Bobsleigh is a colder time of year sport developed by the Swiss in the last part of the 1860s in which groups make coordinated runs down tight, turning, banked, frosted tracks in a gravity-fueled sled.
nineteenth century beginnings
The game of bobsleigh didn't start until the late nineteenth century when the Swiss appended two skeleton sleds together and added a directing instrument to make a sled. A skeleton was added to offer security to well off travelers and the world's first bobsleigh club was established in St Moritz, Switzerland in 1897.

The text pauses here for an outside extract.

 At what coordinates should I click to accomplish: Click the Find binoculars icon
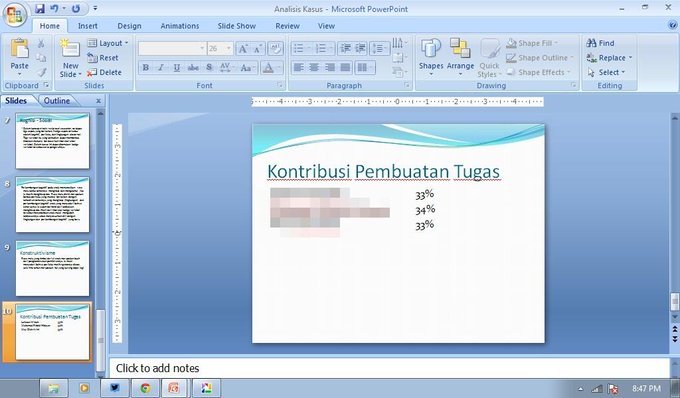(591, 43)

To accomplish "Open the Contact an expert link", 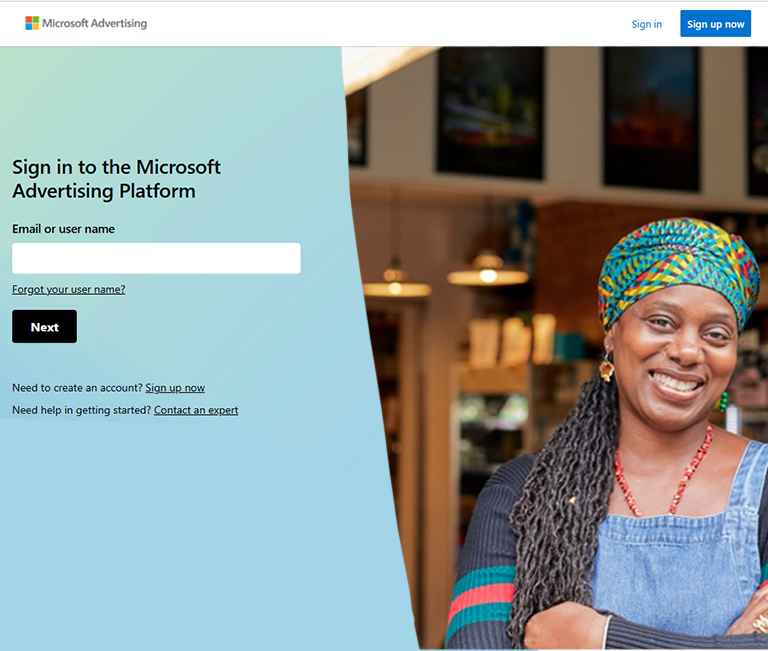I will [196, 410].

By the 1950s, the basic significance of the beginning had been perceived and competitors with dangerous strength from different games were attracted to coasting. In 1952, a basic principle change restricting the all out weight of group and sled finished the period of the super heavyweight bobsledder and rebalanced the game as an athletic challenge.
To and fro
In its unique structure, the primary races utilized skeleton sleds made of wood. Notwithstanding, they were before long supplanted by steel sleds that came to be known as bobsleighs in view of the manner in which teams bounced to and fro to speed up toward the beginning. Today, the world's top groups train all year and contend generally on counterfeit ice tracks in smooth innovative sleds made of fiberglass and steel.
In 1924, a four-man race occurred at the main ever Olympic Winter Games in Chamonix. A two-man occasion was added at the 1932 Lake Placid Games in a configuration that has stayed to the present. The main ladies' bobsleigh occasion - the two-lady sled - was held in 2002.